■ Data to use ■
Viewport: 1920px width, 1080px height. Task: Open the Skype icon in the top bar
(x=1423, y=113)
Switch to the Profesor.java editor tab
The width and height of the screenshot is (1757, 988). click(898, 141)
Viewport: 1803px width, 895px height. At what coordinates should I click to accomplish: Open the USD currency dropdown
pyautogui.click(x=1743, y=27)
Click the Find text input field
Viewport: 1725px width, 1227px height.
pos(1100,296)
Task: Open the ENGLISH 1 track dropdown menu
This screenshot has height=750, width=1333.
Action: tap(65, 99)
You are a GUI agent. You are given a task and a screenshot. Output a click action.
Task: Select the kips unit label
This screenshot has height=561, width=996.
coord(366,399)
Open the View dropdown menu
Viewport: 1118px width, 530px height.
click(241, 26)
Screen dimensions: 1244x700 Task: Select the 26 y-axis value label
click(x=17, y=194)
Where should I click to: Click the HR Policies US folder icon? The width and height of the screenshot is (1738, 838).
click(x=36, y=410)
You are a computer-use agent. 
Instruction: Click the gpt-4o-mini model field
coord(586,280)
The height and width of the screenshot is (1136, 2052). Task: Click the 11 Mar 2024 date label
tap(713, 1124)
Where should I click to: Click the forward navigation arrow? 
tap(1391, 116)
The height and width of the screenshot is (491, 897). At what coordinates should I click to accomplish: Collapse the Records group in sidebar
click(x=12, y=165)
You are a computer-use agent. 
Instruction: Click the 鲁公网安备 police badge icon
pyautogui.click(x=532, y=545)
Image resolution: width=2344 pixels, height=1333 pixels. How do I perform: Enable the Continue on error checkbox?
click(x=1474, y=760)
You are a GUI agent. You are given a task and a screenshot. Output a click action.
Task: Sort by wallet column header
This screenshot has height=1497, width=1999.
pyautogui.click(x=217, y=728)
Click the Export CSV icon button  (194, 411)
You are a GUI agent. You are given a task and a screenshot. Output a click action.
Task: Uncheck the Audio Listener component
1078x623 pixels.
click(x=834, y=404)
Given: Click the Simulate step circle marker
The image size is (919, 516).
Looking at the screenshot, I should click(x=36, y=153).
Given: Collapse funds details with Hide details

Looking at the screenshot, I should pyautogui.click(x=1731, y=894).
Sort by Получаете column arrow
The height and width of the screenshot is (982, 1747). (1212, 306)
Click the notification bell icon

■ Task directions ■
Give the listing above again in full, exactly as written.

■ Answer for this exercise ■
Viewport: 1920px width, 1080px height. Task: Open the Skype icon in the top bar
(x=1423, y=113)
Switch to the Profesor.java editor tab
The width and height of the screenshot is (1757, 988). click(898, 141)
Viewport: 1803px width, 895px height. At what coordinates should I click to accomplish: Open the USD currency dropdown
pyautogui.click(x=1743, y=27)
Click the Find text input field
Viewport: 1725px width, 1227px height.
pos(1100,296)
Task: Open the ENGLISH 1 track dropdown menu
This screenshot has height=750, width=1333.
Action: tap(65, 99)
You are a GUI agent. You are given a task and a screenshot. Output a click action.
Task: Select the kips unit label
This screenshot has height=561, width=996.
coord(366,399)
Open the View dropdown menu
Viewport: 1118px width, 530px height.
click(241, 26)
Screen dimensions: 1244x700 Task: Select the 26 y-axis value label
click(x=17, y=194)
Where should I click to: Click the HR Policies US folder icon? The width and height of the screenshot is (1738, 838).
click(x=36, y=410)
You are a computer-use agent. 
Instruction: Click the gpt-4o-mini model field
coord(586,280)
The height and width of the screenshot is (1136, 2052). Task: Click the 11 Mar 2024 date label
tap(713, 1124)
Where should I click to: Click the forward navigation arrow? 
tap(1391, 116)
The height and width of the screenshot is (491, 897). At what coordinates should I click to accomplish: Collapse the Records group in sidebar
click(x=12, y=165)
You are a computer-use agent. 
Instruction: Click the 鲁公网安备 police badge icon
pyautogui.click(x=532, y=545)
Image resolution: width=2344 pixels, height=1333 pixels. How do I perform: Enable the Continue on error checkbox?
click(x=1474, y=760)
You are a GUI agent. You are given a task and a screenshot. Output a click action.
Task: Sort by wallet column header
This screenshot has height=1497, width=1999.
pyautogui.click(x=217, y=728)
Click the Export CSV icon button  (194, 411)
You are a GUI agent. You are given a task and a screenshot. Output a click action.
Task: Uncheck the Audio Listener component
1078x623 pixels.
click(x=834, y=404)
Given: Click the Simulate step circle marker
The image size is (919, 516).
Looking at the screenshot, I should click(x=36, y=153).
Given: Collapse funds details with Hide details

Looking at the screenshot, I should pyautogui.click(x=1731, y=894).
Sort by Получаете column arrow
The height and width of the screenshot is (982, 1747). (1212, 306)
Click the notification bell icon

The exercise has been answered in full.